A distinctive element of the Anglo-American judicial procedure is the adversary system, which is the characteristic form of trial procedure in common law countries, in civil as well as criminal cases. Its essential feature is that a decision is made by judge, or judge with jury, who finds the facts and applies the law from submissions made by partisan advocates on behalf of the parties. In this system of trial procedure, the responsibility for beginning suit, for shaping the issues, and for producing evidence rests almost entirely upon the parties to the controversy. The court takes almost no active part. It does not do its own investigating. It rarely even asks a question. Most often it is only responsible for guiding the proceeding according to certain procedural rules and for making decisions on questions of law that arise. This system is to be contrasted with what is generally called the inquisitorial system, which is used in countries of the civil law tradition such as France and Germany. In the inquisitorial system of trial, the judge applies the law and finds the facts by his own active investigation and inquiries at trial.
Under the adversary system, the scope of lawyers’ power and responsibility is wide. It is the lawyer who makes the initial and usually final decisions as to choice of court, size of claim, nature of claim, parties, extent and kind of pre-trial investigation, mode of trial ( whether jury or non-jury ), settlement offers, extent and kind of proof, style of presentation and argument, and, within limits, speed and vigor of presentation. Judges are called on to intervene only occasionally and then briefly, to ensure that all the procedural safeguards are met and essential fairness is achieved.

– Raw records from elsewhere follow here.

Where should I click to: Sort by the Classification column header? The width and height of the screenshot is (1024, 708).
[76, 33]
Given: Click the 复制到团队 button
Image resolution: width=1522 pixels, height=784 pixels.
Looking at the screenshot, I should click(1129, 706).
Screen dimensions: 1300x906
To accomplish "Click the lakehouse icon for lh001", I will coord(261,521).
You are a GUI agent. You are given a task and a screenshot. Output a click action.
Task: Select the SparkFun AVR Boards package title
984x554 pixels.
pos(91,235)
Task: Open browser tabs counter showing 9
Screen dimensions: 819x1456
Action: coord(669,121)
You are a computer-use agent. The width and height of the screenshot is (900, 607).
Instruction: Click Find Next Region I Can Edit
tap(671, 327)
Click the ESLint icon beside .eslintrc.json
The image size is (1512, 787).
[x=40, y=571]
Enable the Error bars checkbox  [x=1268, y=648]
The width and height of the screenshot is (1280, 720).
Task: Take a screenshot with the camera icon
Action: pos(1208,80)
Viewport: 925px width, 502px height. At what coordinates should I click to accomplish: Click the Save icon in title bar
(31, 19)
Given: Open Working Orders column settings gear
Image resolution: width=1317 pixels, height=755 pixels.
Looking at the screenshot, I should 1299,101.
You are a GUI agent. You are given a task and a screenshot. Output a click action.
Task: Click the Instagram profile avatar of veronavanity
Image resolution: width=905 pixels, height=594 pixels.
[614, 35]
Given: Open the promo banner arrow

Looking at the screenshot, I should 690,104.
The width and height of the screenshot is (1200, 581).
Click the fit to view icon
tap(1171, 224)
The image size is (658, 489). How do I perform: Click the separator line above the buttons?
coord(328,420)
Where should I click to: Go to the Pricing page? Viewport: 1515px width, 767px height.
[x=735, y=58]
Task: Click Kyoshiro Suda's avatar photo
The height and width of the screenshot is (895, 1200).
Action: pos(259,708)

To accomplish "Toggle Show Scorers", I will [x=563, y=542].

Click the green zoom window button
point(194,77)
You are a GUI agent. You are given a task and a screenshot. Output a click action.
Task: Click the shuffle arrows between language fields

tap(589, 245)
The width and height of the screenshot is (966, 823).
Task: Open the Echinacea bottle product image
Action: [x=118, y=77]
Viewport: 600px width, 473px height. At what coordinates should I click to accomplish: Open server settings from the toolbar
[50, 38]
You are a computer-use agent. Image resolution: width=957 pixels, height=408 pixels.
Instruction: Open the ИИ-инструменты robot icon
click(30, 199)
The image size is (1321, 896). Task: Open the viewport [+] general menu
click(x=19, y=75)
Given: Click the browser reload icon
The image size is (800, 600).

The reasons for the prevalence of the adversary system are manifold. First, it is believed that a truer decision will be reached as a result of a contest directed by interested parties. Second, since the parties have a direct interest in the resolution of the dispute, they should bear the burden of the time and energy required. Third, setting up sides reduces the determination of the suit to some yes-or-no questions, which are easier for an unbiased judge. Fourth, the human instinct to do battle is better satisfied by a contest that is very much in the hands of the parties.
Contrasted with the methods of scientific or historical research, this system of finding answers to legal controversies seems sometimes unsatisfactory. When one reflects on the fact that under the adversary system victory often turns on factors other than the true merits of the case, there is reason to be skeptical about it. Critics of the adversary system point out that it tends to reduce litigation to a costly game, in which the lawyers become the principal players and the outcome will turn on their skills rather than on the true merits of the case. In recent times there has been a trend toward increasing the affirmative or active functions of the court that reflects the larger trend away from the sporing or game theory of litigation. Nonetheless, it cannot be questioned that in the United States the primary responsibility and control over almost all phases of the judicial process continue to reside in the parties. Full understanding of the American legal procedure will require our constant attention to the existence of the adversary system as well as critical analysis of its shortcomings.